== Requirement ==
Report each line of the entries that includes "article" by copying it.

== Source records ==
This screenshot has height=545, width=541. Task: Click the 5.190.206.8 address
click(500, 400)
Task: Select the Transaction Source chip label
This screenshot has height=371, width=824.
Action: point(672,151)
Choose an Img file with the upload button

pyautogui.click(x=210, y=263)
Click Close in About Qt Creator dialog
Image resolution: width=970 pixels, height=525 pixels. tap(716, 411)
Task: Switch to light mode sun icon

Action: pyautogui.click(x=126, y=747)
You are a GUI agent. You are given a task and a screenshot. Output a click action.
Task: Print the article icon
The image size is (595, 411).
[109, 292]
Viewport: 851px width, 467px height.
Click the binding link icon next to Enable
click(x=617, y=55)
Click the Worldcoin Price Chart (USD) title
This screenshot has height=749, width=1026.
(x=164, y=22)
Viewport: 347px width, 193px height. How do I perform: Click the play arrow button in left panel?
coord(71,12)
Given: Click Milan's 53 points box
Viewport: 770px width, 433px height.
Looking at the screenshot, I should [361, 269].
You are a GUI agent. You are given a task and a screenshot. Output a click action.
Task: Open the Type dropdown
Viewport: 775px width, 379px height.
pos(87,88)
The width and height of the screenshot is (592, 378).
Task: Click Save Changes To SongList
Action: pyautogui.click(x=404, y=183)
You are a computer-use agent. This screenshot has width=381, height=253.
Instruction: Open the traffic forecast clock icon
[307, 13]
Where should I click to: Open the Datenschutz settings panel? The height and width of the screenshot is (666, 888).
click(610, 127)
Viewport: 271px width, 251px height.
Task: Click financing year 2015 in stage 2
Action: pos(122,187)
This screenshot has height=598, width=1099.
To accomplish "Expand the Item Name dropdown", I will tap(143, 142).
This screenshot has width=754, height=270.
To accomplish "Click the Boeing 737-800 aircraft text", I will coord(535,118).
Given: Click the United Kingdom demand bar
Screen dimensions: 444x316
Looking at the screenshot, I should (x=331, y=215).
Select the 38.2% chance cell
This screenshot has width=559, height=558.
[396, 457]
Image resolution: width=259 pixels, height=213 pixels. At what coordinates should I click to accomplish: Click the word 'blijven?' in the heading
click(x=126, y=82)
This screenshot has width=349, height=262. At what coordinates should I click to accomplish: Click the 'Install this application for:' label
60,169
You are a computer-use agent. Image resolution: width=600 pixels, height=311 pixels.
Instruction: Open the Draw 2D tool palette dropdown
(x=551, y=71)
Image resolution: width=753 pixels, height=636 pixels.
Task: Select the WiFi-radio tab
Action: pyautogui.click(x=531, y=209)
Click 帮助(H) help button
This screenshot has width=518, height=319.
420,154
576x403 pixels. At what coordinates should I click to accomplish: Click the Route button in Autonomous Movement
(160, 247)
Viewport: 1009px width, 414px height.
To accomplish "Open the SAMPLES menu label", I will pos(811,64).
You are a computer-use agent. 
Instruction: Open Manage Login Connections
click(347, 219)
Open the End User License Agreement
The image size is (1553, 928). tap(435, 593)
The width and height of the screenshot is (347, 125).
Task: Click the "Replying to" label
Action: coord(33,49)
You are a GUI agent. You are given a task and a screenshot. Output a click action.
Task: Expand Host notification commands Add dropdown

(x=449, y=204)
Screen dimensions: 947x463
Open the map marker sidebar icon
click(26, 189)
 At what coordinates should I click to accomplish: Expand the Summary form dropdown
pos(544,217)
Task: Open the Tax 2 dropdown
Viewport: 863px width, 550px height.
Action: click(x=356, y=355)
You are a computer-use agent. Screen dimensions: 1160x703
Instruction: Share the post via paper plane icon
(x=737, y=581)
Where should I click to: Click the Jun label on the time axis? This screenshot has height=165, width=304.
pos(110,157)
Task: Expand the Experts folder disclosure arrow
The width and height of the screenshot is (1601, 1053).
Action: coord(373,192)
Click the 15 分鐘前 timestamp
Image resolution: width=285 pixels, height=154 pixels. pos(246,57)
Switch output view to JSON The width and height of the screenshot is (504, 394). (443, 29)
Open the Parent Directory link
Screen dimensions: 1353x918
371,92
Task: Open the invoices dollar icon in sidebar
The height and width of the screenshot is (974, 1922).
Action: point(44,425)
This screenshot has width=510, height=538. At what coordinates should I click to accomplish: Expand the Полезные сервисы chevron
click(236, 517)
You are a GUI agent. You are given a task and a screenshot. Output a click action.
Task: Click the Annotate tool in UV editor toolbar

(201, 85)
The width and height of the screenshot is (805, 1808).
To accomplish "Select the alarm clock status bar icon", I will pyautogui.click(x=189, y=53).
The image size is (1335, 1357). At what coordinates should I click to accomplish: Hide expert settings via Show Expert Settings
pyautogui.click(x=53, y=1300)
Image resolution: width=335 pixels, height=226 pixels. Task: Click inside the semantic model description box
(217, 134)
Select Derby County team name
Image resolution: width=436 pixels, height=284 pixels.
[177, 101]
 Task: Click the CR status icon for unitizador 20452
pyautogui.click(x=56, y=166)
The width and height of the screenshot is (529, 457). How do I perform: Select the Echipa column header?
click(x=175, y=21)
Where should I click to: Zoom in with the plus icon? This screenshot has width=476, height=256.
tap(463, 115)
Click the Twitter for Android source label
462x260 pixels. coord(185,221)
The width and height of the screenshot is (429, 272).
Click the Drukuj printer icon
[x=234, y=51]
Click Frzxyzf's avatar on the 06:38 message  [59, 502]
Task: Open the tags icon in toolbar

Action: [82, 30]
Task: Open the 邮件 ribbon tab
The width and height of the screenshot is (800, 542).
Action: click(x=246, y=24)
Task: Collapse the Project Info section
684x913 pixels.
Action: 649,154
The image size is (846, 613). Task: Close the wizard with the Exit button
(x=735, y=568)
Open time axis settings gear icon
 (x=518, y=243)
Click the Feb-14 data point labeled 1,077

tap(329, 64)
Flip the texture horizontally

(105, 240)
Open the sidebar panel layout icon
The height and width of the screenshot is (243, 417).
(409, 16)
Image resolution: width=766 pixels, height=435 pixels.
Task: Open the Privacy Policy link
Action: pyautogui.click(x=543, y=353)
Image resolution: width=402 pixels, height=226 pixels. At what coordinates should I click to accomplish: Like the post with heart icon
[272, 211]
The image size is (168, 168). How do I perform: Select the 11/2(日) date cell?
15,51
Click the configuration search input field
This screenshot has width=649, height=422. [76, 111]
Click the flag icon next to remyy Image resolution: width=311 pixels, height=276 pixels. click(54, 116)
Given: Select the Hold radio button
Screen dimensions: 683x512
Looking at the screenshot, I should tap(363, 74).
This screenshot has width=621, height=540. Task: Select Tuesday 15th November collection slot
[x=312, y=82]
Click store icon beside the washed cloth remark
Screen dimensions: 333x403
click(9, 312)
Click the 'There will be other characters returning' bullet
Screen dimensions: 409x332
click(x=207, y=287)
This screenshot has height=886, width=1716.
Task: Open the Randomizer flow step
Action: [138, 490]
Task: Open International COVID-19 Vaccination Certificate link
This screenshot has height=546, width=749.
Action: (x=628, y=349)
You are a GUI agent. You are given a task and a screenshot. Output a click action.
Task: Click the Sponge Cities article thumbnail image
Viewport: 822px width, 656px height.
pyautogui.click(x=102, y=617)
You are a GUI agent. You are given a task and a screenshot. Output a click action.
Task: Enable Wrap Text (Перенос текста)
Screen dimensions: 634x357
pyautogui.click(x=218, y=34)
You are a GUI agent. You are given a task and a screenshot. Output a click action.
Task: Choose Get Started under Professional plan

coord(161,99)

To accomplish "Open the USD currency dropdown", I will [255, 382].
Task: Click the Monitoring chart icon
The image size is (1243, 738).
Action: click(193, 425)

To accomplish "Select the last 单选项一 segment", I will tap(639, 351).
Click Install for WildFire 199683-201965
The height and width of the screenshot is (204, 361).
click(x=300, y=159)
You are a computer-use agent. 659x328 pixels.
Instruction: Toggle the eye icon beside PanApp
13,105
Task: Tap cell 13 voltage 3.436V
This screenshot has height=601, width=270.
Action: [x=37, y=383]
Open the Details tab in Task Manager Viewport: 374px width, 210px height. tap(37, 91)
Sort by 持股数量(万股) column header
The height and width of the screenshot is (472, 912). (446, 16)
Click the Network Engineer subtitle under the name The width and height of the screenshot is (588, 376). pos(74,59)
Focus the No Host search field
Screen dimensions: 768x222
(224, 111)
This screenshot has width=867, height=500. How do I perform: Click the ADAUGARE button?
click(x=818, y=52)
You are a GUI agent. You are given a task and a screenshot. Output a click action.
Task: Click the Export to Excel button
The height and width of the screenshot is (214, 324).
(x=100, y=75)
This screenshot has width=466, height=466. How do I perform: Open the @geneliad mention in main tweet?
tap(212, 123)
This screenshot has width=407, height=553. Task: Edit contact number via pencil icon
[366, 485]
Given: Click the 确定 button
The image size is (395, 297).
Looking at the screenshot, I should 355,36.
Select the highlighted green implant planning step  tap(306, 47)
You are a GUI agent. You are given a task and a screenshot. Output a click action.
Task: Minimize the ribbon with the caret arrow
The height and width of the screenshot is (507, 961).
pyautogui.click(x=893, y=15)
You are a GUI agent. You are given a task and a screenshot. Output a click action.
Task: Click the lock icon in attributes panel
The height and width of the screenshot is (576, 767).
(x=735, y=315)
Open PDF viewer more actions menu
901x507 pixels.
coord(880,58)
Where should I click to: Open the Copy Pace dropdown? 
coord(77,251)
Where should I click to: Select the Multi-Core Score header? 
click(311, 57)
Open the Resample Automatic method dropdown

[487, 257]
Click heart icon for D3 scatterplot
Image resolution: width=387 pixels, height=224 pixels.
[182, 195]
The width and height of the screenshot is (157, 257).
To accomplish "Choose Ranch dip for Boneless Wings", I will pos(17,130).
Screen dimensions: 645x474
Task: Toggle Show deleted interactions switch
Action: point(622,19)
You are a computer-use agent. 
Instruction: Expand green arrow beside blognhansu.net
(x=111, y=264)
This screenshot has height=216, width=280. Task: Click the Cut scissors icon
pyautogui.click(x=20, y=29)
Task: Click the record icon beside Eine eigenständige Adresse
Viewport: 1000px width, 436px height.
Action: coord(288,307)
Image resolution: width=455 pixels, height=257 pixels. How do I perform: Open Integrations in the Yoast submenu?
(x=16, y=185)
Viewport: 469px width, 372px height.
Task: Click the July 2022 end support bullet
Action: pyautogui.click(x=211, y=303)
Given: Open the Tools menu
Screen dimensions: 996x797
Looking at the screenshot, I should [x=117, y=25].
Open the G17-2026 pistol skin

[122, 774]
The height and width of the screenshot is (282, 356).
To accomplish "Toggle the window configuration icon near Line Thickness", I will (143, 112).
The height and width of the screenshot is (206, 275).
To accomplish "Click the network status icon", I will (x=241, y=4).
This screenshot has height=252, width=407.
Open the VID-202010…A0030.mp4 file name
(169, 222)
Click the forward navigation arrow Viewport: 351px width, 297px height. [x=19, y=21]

== Answer area ==
Task: Print the article icon
Task: Click the Sponge Cities article thumbnail image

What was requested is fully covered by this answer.